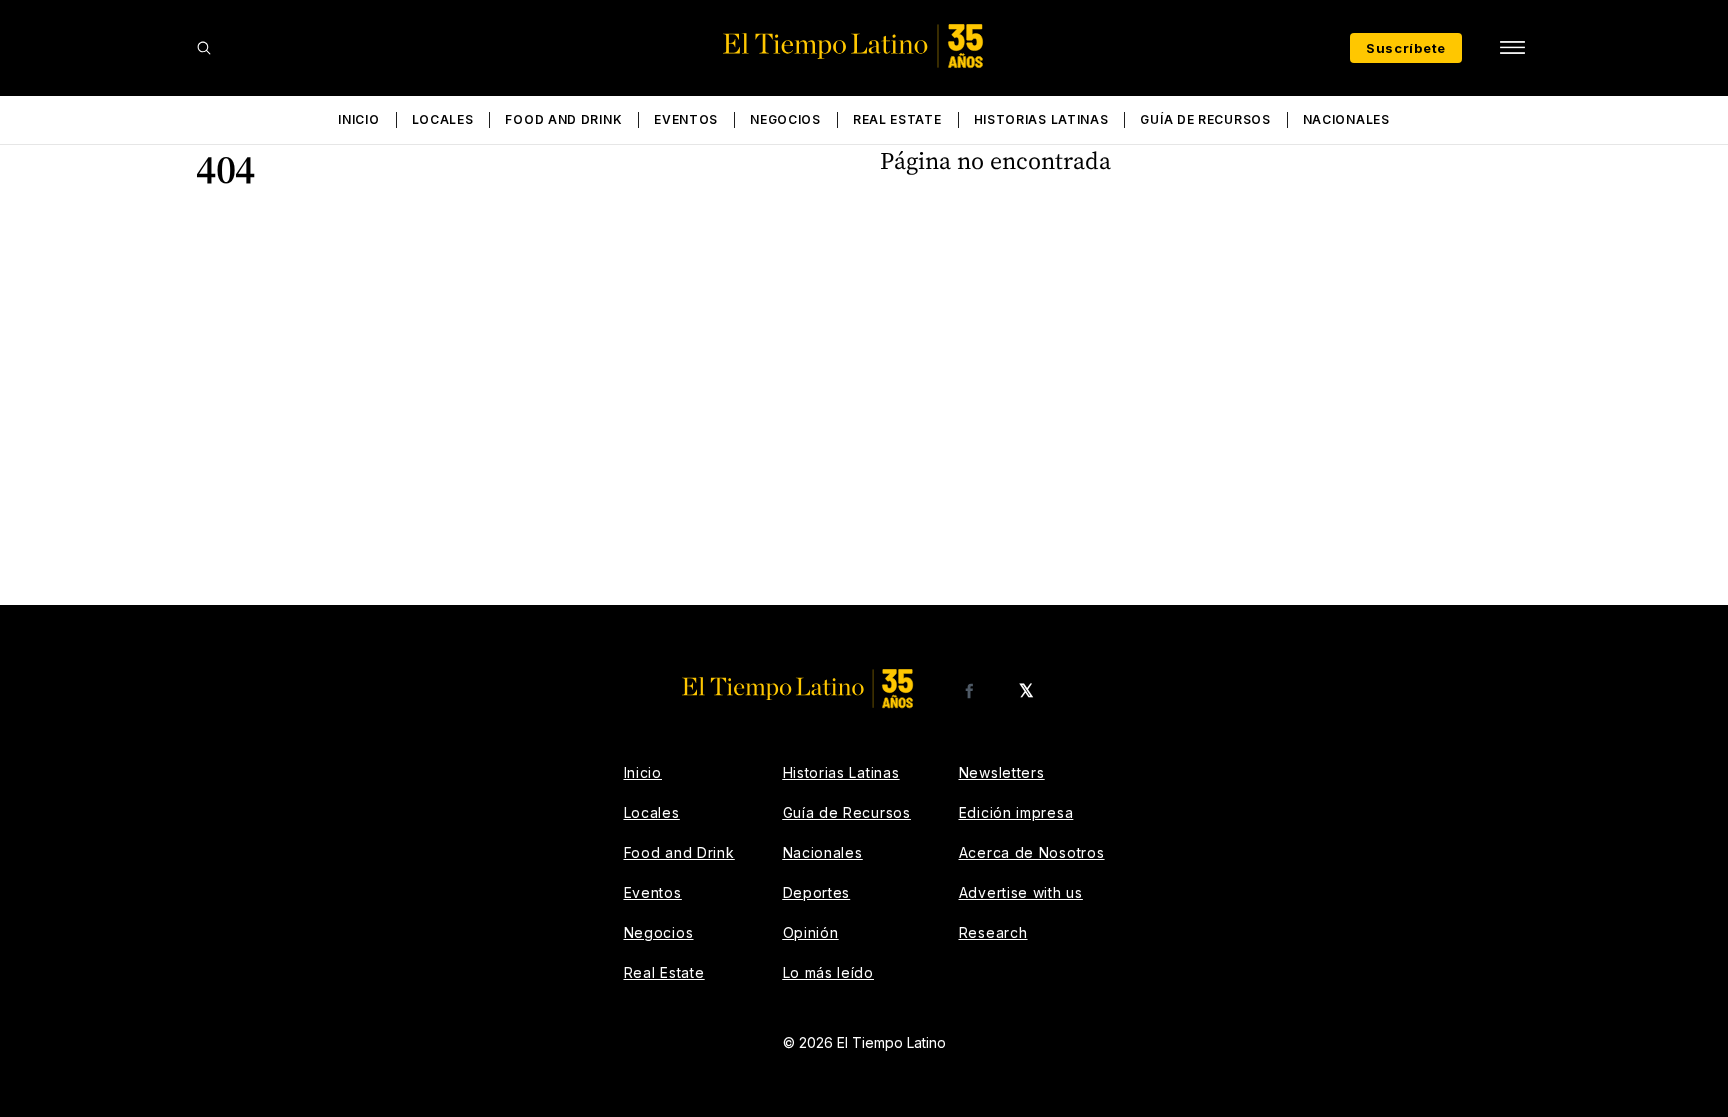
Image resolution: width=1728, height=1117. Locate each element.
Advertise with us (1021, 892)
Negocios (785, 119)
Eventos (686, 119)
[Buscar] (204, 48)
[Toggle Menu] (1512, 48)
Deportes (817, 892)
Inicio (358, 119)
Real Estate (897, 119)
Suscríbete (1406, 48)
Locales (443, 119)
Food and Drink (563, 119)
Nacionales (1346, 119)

+ + + +

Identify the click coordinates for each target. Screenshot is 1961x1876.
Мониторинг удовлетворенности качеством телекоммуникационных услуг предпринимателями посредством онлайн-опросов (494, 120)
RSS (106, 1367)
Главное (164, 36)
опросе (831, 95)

+ + + +

TASK TO CARRY OUT: From the material above, set down exactly the lines between the line holding "Identify the click" and the line holding "опросе (831, 95)", inclusive. Include nothing else.

ANSWER TO THIS EXERCISE:
Identify the click coordinates for each target. Screenshot is 1961x1876.
Мониторинг удовлетворенности качеством телекоммуникационных услуг предпринимателями посредством онлайн-опросов (494, 120)
RSS (106, 1367)
Главное (164, 36)
опросе (831, 95)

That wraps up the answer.